Eu pude escutar um ruído, mas não consegui identificar o que significava. Talvez a minha resposta tivesse sido inesperada demais para ela.

C... Houve um silêncio. Por favor, olhe para mim... Hesitante, eu a encarei, e a vi inspirar fundo enquanto segurava um dos braços com firmeza. Pressionando um lábio contra o outro.

As suas feições estavam mais vivas do que antes, na verdade, era a primeira vez nesta semana que ela parecia ter voltado a si, e elas me aceitaram bem antes de continuar a dizer:

Me desculpa...

Senti o meu cenho se franzir imediatamente, e isso a fez se calar. Nós dois sabíamos que ela nem ao menos entendia o motivo de estar se desculpando para mim, no entanto, o principal debate em minha cabeça era: havia realmente um motivo?

Por favor... Pediu, logo as suas mãos chegaram até o encosto do sofá, apertando o couro com dificuldade repetidas vezes na tentativa de se acalmar, e meu olhar caiu até elas.

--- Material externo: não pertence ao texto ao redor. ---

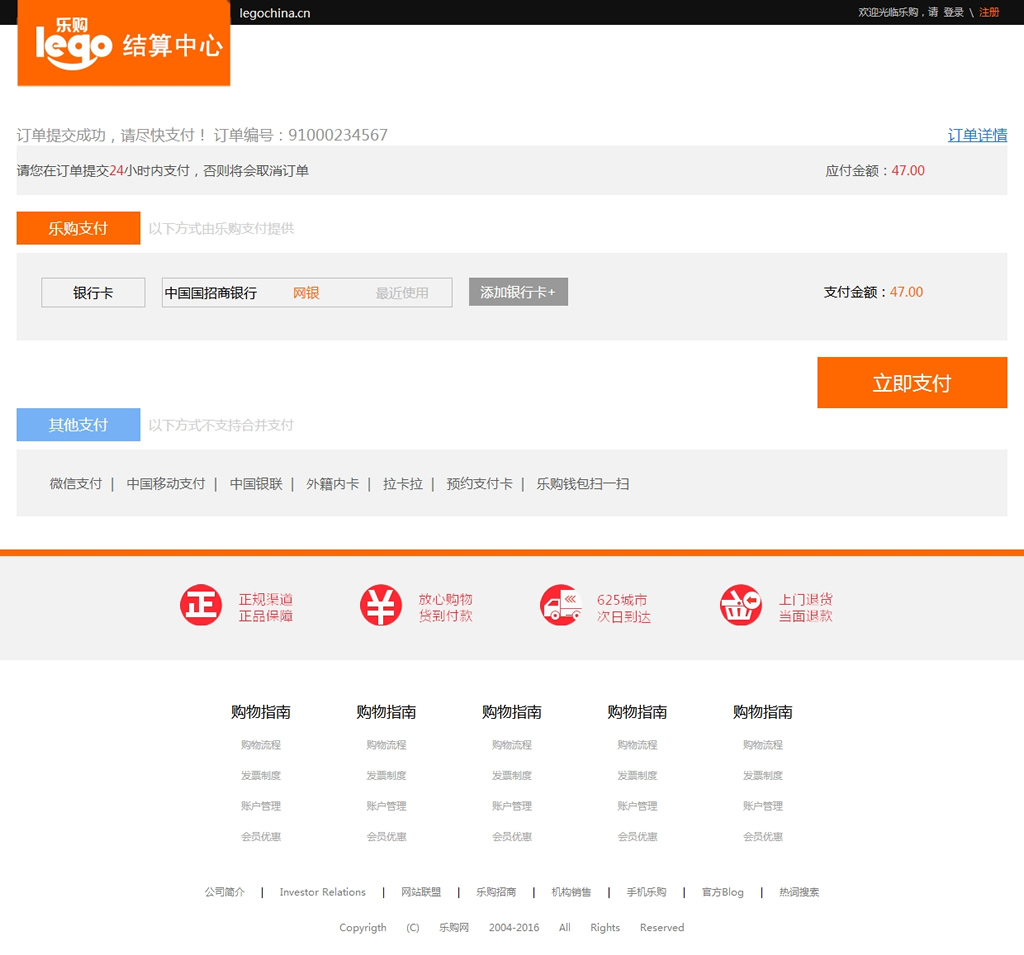This screenshot has height=955, width=1024.
Task: Open 官方Blog footer link
Action: pyautogui.click(x=722, y=892)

Mesmo com o seu trabalho para encobrir as coisas de mim constantemente, não passou despercebido em momento algum que ela tem me esperando até tarde da noite para dormir, quase como uma criança com medo do escuro. Eu nunca perguntei o real motivo para tal comportamento novo, até porque, ultimamente temo em saber a justificativa para ele...

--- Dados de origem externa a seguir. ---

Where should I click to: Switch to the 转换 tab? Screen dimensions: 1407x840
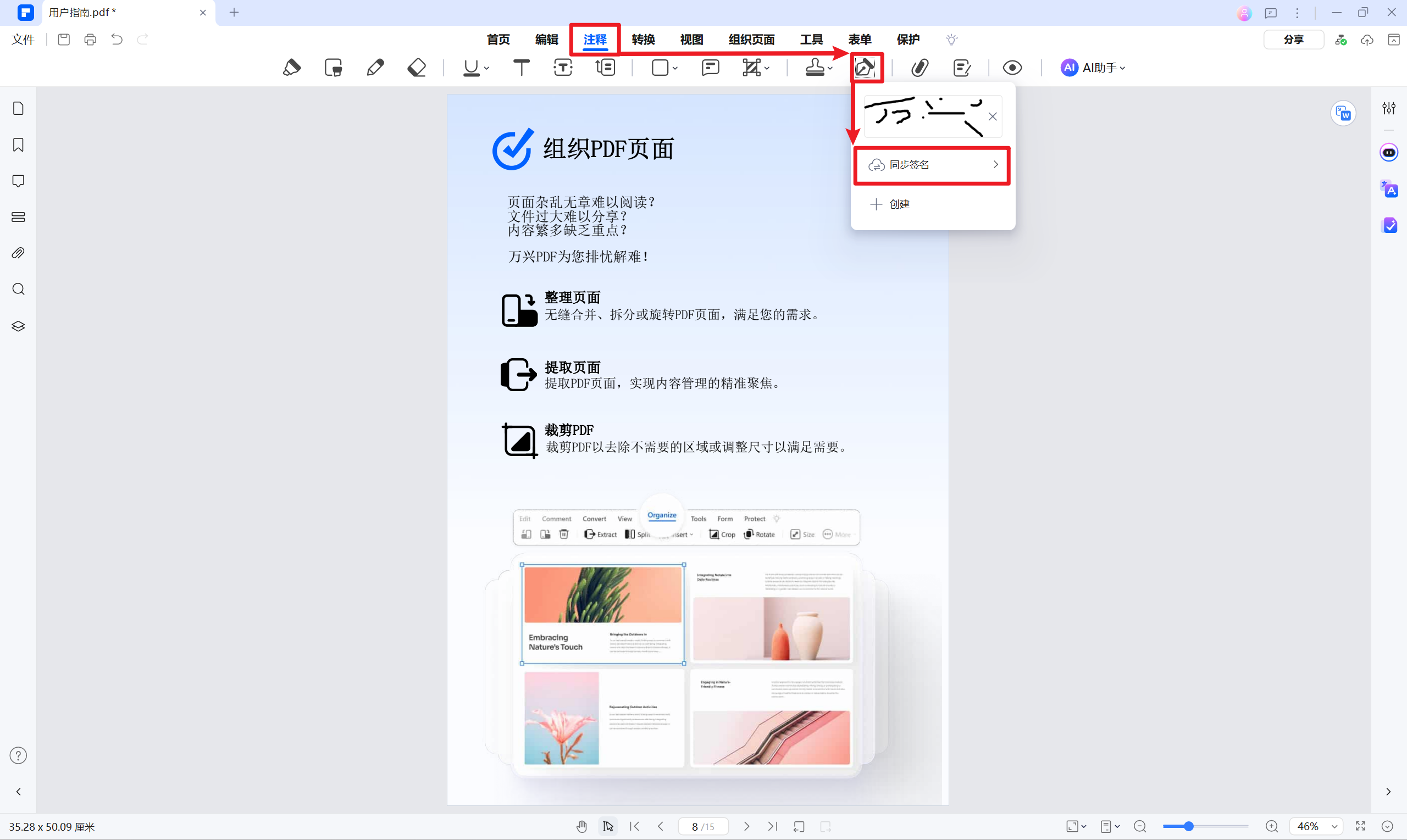(642, 40)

A encarei novamente. Eu não queria prolongar, mas...

Sab... Sabe, eu também andei pensando sobre irmos para Vermont... Declarou, na esperança de que isso melhorasse o clima, mas as minhas feições mudaram completamente.

Não, A... Não é assim. Decisões baseadas em emoções não são decisões, são instintos.

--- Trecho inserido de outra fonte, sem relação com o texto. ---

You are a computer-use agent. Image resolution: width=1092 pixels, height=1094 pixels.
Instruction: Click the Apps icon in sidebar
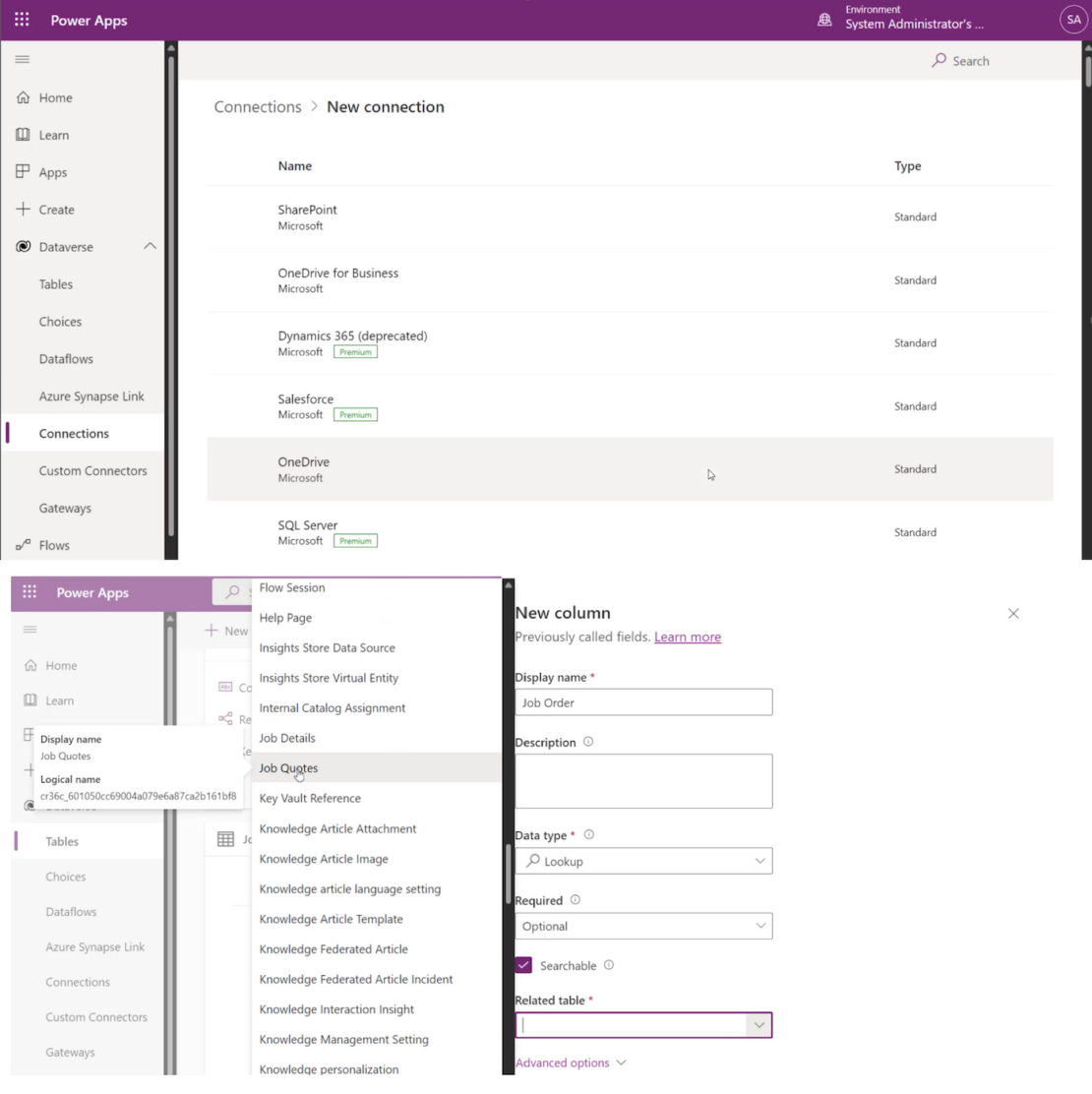point(24,172)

Escute... Falei a interrompendo de imediato, logo ela me encarou atentamente, e quase pude notar um pico de felicidade em seu corpo, mas eu a extingui de imediato. Eu não vou dormir agora, então não há a necessidade de me esperar.

O que fará agora? Imediatamente pensei, ansioso por sua reação.

Ah, tudo bem... Murmurou quase que atordoada, se afastando do sofá, e foi neste curto momento em que a sua expressão abatida acabou comigo.

A necessidade de contrariar o que eu mesmo havia dito há segundos me pareceu tão forte quanto os sintomas de um vício, mas ainda assim eu pude continuar:

A não ser que queira me explicar algo...

Houve uma pausa, um tipo diferente de espera, mas após esse instante inquieto, a única coisa que pude ouvir em seguida, ao invés do som de sua voz, foram os seus passos, com rapidez se distanciando cada vez mais de mim, e a minha cabeça deixou-se pender para trás até ir de encontro à cabeceira do sofá.

Se a minha teoria fosse real, talvez eu apenas estivesse pensando demais, talvez todos sejamos paranoicos em certos pontos, mas isso não significava que algo como isso seria irreversível, não é?

O que eu deveria fazer? O que eu deveria ter feito?

Pense, as coisas sempre mudam algum dia, seja de uma maneira ou de outra, mas a sua experiência lhe ensinou bem que isso não significa que sempre melhoram...

Pare de pensar... Chega de pensar.

Inspirei fundo. Eu me via inquieto novamente. Por isso eu não queria me deitar ao seu lado.

Impaciente. Confuso. Disperso. Aflito.

Até a minha respiração pareceu se alterar em algum momento.

Eu estava...

Tudo por causa dela.


Cinco,

Quatro,

Três,

Dois,

Um,

Inspire fundo...


Ergui um de meus braços a fim de encontrar o relógio em meu pulso. Eram 00h28. Havia começado a garoar, e o som aos poucos foi tomando conta do ambiente, me envolvendo da mesma maneira, e finalmente me vi de pé, olhando em direção ao corredor, para as escadas, e foi quando eu decidi o que eu realmente queria fazer.